I just remeber hearing her little cry for the first time- It was the most amazing sound in the entire world. The dr held her little gray blood covered body over the curtain so we could see her and it was the most overwhelming feeling rush of love that I have ever felt. The nurses took her over to be weighed and cleaned up some and then Brandon brought her over for me to see...Amazing is the only word I can think of to describe those moments. I didnt get to hold her until we got to the recovery room where we stayed for about an hour, but I got to do skin to skin contact and she nursed right away. Like I said AMAZING- Love at first sight really does exisit.

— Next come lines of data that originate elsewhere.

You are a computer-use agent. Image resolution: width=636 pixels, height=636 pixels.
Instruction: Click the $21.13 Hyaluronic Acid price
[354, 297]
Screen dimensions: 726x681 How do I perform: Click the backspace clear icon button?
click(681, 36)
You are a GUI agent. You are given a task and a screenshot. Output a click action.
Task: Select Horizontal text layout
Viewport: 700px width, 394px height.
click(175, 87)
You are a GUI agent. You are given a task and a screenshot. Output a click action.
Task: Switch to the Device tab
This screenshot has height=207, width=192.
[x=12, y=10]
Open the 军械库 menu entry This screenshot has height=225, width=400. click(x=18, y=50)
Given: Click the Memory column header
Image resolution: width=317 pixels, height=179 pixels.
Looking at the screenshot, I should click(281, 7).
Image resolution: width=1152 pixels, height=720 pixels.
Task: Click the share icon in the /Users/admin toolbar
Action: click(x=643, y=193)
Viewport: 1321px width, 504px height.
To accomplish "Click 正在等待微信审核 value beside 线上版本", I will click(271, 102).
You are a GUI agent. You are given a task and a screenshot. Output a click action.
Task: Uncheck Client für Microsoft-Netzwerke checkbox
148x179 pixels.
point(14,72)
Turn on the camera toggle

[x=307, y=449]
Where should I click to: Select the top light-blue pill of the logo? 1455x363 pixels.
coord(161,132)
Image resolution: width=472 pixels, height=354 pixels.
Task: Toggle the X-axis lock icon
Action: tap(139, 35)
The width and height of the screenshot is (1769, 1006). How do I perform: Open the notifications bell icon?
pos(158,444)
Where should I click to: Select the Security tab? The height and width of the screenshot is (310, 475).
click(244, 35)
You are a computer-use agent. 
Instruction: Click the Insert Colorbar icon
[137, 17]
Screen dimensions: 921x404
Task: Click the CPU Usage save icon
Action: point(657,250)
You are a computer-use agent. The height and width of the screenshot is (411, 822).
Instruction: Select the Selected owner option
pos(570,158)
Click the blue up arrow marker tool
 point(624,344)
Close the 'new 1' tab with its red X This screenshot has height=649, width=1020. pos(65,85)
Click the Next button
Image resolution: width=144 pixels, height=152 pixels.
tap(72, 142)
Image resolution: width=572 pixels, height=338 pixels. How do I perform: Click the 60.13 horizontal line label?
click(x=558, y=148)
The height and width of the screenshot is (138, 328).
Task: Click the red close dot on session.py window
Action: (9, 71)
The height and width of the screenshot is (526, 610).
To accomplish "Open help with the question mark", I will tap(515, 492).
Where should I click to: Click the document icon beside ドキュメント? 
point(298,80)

The first 2 days are really rough recovering, but I'm doing fine now. Brinley is just perfect which makes everything worth it.

Thursday, June 21, 2012

Where has the time gone?

Its already been 3 months since we welcomed Brinley into our lives. I honestly can not believe that its been that long. I've said since I was pregnant that I would start a blog to try and document some of my favorite things about being a mom and the cute things that Brinley does, and here I am 3 month after she was born, just getting around to it. I'm going to be very honest. I'm a terrible blogger. I am the queen of putting things off, but I am going to TRY very hard to write about all the things I never want to forget.

Brinley turned 3 months yesterday 6/20/12. She is already bearing weight on her legs and loves to sit up (with help from someone, or her bumbo seat) She smiles all the time and coos...no laughs just yet, but I am not so patiently waiting. She is now sleeping through the night (9pm-5am) and usually goes right back to sleep after she eats at 5. 

3 weeks
3 months 
Its crazy how quickly my life has changed. It was a good change, but now its almost as if she has always been here. She has brought so much joy into my life, and my heart overflows with love for her. It saddens me that time is flying by so quickly. I want to remember every precious moment of her babyhood, but I am still so excited to see her grow and change. Everyday brings something new.